A jornalista também falou sobre episódios de machismo ao longo da trajetória. “Tinha que ser muito mais competente do que um homem. Mais do que mandar tudo às favas, me dava aquela vontade de insistir”, afirmou. “Precisei estudar para dominar o assunto. Estudo até hoje”, relatou em conversa com O Globo.

“O machismo é a diminuição da importância do que você apura, ou está no olhar condescendente de quem está explicando alguma coisa pra você. Os pilotos sempre me respeitaram. O machismo vinha das equipes e também, dos colegas de profissão: ‘Você conseguiu porque é loura e de olhos verdes’, entende?”, disse.

Além dos desafios, Mariana Becker relembrou situações inusitadas vividas durante coberturas. “Sou a rainha de passar perrengues em público. Uma vez, no Grande Prêmio da Espanha, tropecei nos meus cabos, caí de quatro, e minha calça rasgou de cima a baixo, na frente de todos os repórteres”, contou.

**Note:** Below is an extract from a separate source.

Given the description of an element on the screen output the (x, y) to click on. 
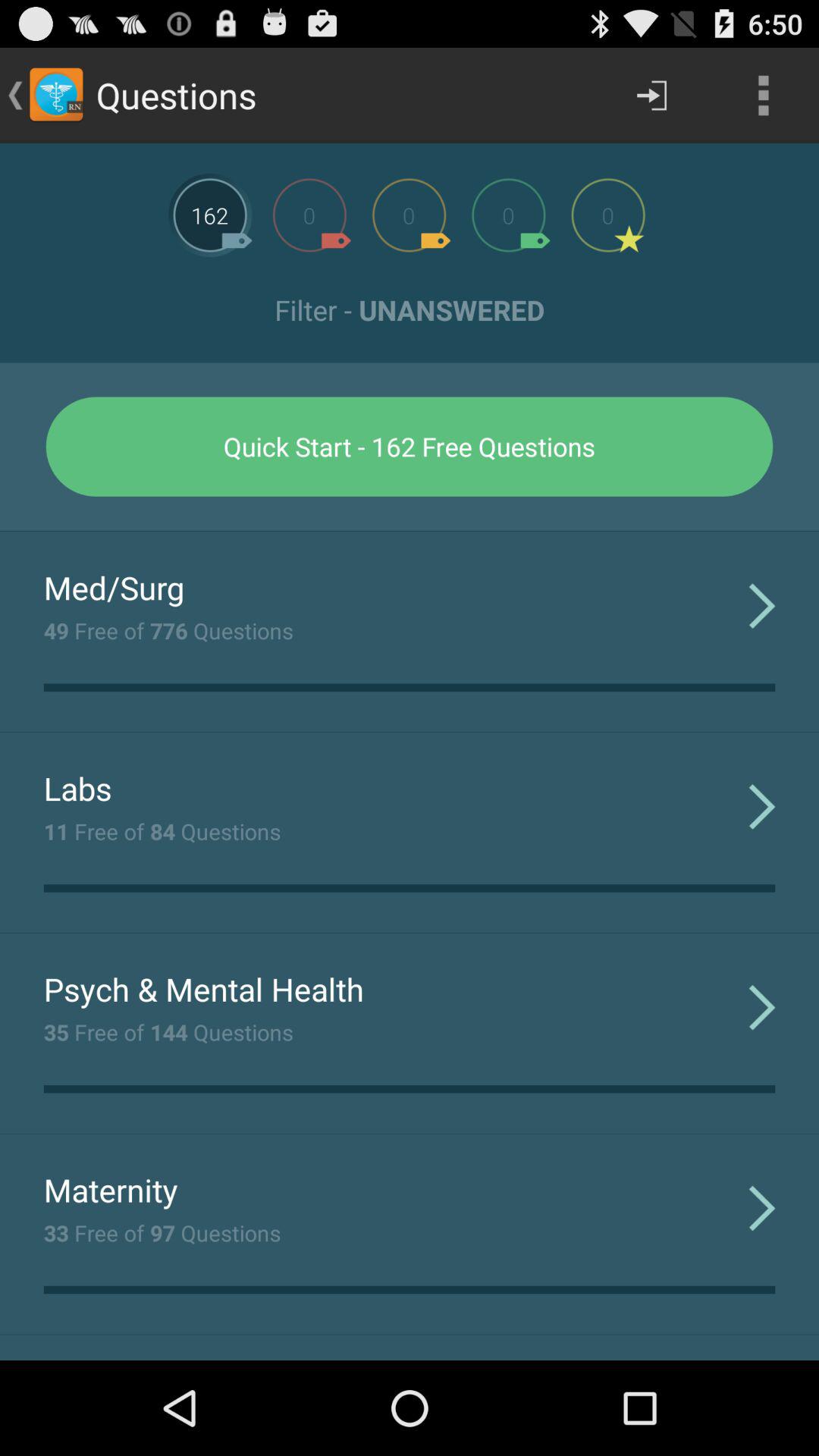
yellow tag (409, 215)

“Avistei uma bandeira que era metade do Brasil e metade da Áustria. Pronto, amarrei na cintura e fui andando. Houve uma ainda pior. Tinha trabalhado o dia inteiro na chuva. Voltei pro hotel, tirei a roupa molhada e botei pra secar. No dia seguinte, vesti a calça já seca. Estava andando no paddock e sentindo algo na perna me incomodando. Era a calcinha do dia anterior que estava presa na perna da calça. Então, quando alguém vem com o papo de diva, eu digo que não, diva não anda de bunda de fora nem arrasta calcinha por aí”, contou.